### Dataset records
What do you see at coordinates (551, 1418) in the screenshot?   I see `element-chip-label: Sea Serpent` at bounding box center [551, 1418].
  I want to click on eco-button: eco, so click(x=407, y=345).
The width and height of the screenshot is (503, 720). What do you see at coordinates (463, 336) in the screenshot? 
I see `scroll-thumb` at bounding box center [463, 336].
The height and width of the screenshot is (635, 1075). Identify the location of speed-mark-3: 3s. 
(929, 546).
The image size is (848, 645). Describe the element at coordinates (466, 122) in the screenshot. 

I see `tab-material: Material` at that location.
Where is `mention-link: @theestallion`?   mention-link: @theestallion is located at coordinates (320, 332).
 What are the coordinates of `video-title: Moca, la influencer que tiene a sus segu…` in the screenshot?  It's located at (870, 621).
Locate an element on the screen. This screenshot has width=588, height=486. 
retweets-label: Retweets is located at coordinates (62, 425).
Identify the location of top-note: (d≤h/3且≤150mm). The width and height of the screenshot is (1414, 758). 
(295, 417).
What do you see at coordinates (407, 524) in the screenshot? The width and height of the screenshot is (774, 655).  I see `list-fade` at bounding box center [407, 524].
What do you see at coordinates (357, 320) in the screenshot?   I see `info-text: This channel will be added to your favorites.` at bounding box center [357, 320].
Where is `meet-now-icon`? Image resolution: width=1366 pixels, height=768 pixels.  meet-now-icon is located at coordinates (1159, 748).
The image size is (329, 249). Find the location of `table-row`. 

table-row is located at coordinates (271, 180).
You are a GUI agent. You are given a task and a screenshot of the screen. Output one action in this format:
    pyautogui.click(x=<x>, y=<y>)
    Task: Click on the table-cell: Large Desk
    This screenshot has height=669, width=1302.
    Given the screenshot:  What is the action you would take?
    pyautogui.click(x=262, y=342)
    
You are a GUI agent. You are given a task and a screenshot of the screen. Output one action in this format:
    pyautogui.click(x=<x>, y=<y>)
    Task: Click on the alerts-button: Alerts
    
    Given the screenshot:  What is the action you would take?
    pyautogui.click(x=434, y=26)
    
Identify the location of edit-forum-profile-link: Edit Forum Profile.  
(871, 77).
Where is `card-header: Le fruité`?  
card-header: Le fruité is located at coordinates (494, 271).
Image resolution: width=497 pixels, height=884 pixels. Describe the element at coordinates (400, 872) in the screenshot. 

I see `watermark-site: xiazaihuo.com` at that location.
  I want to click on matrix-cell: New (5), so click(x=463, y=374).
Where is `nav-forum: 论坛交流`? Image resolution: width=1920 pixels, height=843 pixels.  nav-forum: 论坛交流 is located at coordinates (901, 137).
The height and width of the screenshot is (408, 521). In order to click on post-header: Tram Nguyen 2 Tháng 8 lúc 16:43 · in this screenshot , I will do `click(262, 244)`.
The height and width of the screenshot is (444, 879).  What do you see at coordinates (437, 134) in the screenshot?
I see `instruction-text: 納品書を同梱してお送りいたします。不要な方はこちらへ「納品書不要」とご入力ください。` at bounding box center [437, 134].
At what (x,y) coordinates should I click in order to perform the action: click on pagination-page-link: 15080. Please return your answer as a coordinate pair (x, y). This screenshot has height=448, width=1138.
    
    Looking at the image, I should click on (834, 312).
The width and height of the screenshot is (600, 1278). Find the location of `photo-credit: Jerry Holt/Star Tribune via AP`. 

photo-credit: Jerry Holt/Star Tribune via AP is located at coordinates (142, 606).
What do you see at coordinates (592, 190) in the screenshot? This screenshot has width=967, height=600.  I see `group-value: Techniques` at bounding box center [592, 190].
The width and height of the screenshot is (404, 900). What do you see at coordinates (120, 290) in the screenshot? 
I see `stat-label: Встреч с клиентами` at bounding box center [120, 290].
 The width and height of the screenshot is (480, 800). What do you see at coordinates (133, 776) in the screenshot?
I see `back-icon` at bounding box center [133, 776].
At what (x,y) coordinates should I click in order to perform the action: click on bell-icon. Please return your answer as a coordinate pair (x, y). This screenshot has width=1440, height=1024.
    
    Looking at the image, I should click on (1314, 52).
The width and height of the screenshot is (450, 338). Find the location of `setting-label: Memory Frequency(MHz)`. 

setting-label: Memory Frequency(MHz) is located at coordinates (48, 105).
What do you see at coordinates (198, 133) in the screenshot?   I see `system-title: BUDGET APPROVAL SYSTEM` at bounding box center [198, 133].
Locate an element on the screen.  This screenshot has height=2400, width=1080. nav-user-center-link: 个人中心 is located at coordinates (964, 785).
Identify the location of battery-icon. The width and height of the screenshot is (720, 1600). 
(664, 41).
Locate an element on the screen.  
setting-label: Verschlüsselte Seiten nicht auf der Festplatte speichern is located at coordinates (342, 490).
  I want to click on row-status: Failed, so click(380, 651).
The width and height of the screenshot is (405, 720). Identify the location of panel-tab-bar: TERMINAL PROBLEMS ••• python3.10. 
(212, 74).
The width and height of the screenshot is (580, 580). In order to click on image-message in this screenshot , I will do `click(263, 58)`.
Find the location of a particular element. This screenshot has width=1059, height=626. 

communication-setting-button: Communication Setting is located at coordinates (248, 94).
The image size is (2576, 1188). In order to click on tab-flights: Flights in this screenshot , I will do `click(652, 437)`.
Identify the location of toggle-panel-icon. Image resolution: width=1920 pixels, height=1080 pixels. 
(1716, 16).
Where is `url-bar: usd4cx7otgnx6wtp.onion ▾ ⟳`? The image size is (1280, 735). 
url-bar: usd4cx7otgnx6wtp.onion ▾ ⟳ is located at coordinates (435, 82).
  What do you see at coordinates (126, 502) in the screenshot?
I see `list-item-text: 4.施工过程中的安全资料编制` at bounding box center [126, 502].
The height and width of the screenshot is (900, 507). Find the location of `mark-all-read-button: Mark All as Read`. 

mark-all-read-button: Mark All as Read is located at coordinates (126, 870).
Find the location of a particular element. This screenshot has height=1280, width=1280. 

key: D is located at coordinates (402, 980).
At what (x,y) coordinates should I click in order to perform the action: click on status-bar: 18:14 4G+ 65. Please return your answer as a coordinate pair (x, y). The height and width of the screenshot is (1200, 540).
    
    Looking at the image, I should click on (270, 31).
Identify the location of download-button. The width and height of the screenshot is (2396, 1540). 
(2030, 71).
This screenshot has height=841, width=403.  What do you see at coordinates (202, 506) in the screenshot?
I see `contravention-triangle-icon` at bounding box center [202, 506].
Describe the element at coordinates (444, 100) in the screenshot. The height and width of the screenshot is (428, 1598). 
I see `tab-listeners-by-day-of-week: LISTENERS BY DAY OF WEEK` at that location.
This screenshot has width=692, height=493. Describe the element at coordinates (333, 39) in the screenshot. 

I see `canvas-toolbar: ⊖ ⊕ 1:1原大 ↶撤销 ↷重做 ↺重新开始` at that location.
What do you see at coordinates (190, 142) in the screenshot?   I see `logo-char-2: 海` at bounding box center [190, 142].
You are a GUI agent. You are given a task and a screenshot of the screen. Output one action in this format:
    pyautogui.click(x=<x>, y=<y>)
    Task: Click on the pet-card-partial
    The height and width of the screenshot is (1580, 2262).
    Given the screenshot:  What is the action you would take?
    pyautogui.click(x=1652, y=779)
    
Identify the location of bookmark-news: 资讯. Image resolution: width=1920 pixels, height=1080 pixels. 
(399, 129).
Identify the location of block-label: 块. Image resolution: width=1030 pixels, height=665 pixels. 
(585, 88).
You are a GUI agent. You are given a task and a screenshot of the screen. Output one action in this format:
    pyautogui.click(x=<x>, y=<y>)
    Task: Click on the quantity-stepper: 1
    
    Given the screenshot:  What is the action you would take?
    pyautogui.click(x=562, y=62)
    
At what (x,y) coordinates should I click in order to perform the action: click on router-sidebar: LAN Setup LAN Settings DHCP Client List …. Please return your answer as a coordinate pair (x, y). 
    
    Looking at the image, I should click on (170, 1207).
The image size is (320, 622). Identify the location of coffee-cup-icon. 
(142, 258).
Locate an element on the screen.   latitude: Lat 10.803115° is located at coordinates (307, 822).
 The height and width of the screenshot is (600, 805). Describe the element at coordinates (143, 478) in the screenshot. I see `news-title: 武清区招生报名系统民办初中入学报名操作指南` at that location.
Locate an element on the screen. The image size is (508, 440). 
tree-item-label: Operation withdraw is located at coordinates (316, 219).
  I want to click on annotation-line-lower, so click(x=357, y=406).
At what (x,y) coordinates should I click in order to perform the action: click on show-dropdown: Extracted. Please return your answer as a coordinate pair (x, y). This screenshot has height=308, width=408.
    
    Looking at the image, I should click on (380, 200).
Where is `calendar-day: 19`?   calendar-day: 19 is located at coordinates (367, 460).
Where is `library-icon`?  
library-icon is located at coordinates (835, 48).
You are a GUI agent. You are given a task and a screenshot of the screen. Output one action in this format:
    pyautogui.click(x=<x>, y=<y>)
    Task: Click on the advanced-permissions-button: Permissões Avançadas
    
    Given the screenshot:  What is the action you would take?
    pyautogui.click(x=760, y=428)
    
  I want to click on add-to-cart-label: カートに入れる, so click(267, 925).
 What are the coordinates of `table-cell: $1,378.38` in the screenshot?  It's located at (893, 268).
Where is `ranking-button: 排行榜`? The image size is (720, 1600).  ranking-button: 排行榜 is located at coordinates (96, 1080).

### What you are asked to do
Reproduce the lines above without any changes, from the first line through the one that contains "(929, 546).".

### Problem solution
What do you see at coordinates (551, 1418) in the screenshot?   I see `element-chip-label: Sea Serpent` at bounding box center [551, 1418].
  I want to click on eco-button: eco, so click(x=407, y=345).
The width and height of the screenshot is (503, 720). What do you see at coordinates (463, 336) in the screenshot? 
I see `scroll-thumb` at bounding box center [463, 336].
The height and width of the screenshot is (635, 1075). Identify the location of speed-mark-3: 3s. 
(929, 546).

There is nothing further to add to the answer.